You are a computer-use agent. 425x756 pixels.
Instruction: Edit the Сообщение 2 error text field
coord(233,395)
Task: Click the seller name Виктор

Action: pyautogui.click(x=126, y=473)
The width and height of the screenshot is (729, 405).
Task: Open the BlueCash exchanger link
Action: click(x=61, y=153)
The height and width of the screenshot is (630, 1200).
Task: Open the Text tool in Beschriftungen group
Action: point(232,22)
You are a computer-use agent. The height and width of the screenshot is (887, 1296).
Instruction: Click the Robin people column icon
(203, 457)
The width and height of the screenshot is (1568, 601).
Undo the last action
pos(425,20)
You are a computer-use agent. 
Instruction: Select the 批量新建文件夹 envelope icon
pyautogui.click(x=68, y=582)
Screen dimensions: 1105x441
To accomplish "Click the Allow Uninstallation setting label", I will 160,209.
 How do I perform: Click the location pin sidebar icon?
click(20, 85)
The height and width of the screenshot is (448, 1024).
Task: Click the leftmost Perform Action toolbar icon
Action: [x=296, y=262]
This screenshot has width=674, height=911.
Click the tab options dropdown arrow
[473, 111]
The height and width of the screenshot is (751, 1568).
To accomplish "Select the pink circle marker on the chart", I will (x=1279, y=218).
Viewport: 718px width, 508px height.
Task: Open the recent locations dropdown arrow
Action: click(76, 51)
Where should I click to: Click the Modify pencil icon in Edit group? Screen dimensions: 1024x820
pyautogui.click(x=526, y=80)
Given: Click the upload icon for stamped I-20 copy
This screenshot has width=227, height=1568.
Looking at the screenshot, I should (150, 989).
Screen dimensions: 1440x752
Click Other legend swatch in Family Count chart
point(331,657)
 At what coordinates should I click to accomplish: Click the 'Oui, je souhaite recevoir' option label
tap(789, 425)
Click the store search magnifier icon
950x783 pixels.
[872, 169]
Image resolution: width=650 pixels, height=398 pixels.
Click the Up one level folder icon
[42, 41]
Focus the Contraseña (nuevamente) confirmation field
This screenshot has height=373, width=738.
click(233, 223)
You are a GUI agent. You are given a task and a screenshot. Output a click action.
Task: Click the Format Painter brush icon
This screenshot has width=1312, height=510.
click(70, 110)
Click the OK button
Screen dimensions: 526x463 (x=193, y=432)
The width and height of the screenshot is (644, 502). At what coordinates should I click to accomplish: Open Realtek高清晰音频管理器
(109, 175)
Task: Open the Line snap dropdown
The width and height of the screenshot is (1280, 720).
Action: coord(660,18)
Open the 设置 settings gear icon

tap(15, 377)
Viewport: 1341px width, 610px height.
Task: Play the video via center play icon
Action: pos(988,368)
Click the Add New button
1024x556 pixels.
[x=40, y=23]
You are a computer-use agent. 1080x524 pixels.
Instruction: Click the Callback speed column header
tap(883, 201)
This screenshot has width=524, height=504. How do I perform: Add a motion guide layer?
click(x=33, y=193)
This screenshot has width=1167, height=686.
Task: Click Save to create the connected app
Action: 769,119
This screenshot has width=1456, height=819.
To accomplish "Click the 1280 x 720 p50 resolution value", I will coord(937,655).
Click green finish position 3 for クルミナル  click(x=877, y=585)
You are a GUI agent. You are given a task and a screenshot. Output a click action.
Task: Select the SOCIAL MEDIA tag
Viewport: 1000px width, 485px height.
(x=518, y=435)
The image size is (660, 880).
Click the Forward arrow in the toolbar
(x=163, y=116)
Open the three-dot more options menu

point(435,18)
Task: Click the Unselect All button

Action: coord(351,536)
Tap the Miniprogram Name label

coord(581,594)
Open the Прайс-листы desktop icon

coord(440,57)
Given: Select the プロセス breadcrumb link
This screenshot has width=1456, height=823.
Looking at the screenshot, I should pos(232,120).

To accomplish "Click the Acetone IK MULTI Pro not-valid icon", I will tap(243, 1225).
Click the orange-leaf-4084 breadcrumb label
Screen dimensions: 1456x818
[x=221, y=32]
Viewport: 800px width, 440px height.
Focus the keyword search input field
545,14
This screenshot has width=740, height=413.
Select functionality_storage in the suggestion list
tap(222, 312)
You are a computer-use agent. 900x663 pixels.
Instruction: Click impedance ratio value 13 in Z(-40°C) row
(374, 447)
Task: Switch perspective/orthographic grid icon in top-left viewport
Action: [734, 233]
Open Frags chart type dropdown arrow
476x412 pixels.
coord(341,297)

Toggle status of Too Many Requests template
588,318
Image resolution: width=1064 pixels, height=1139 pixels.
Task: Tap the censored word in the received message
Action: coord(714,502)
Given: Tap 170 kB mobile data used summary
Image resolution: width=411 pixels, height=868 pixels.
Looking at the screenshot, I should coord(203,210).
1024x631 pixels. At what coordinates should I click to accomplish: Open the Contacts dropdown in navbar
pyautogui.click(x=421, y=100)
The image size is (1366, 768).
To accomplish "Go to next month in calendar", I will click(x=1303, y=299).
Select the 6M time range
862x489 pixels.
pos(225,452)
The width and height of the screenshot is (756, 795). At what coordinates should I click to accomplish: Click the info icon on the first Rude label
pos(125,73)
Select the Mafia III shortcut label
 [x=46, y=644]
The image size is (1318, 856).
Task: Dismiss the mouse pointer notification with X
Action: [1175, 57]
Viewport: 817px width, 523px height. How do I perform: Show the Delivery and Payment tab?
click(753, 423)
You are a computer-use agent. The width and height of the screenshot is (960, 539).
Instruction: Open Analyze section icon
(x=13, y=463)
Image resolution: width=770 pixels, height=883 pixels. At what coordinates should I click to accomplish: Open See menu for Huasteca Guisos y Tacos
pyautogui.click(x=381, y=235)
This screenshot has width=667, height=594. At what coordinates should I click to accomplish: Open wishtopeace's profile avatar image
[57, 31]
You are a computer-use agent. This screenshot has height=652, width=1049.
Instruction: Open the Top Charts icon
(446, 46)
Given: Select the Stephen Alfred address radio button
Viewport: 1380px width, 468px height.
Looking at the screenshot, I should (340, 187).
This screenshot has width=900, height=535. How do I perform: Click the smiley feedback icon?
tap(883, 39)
^^^^^^^^^^^^^^^^
> [Task to complete] Could you return all lines from the data above that contain the string "breadcrumb"?

> [Answer section]
Given: Select the プロセス breadcrumb link
Click the orange-leaf-4084 breadcrumb label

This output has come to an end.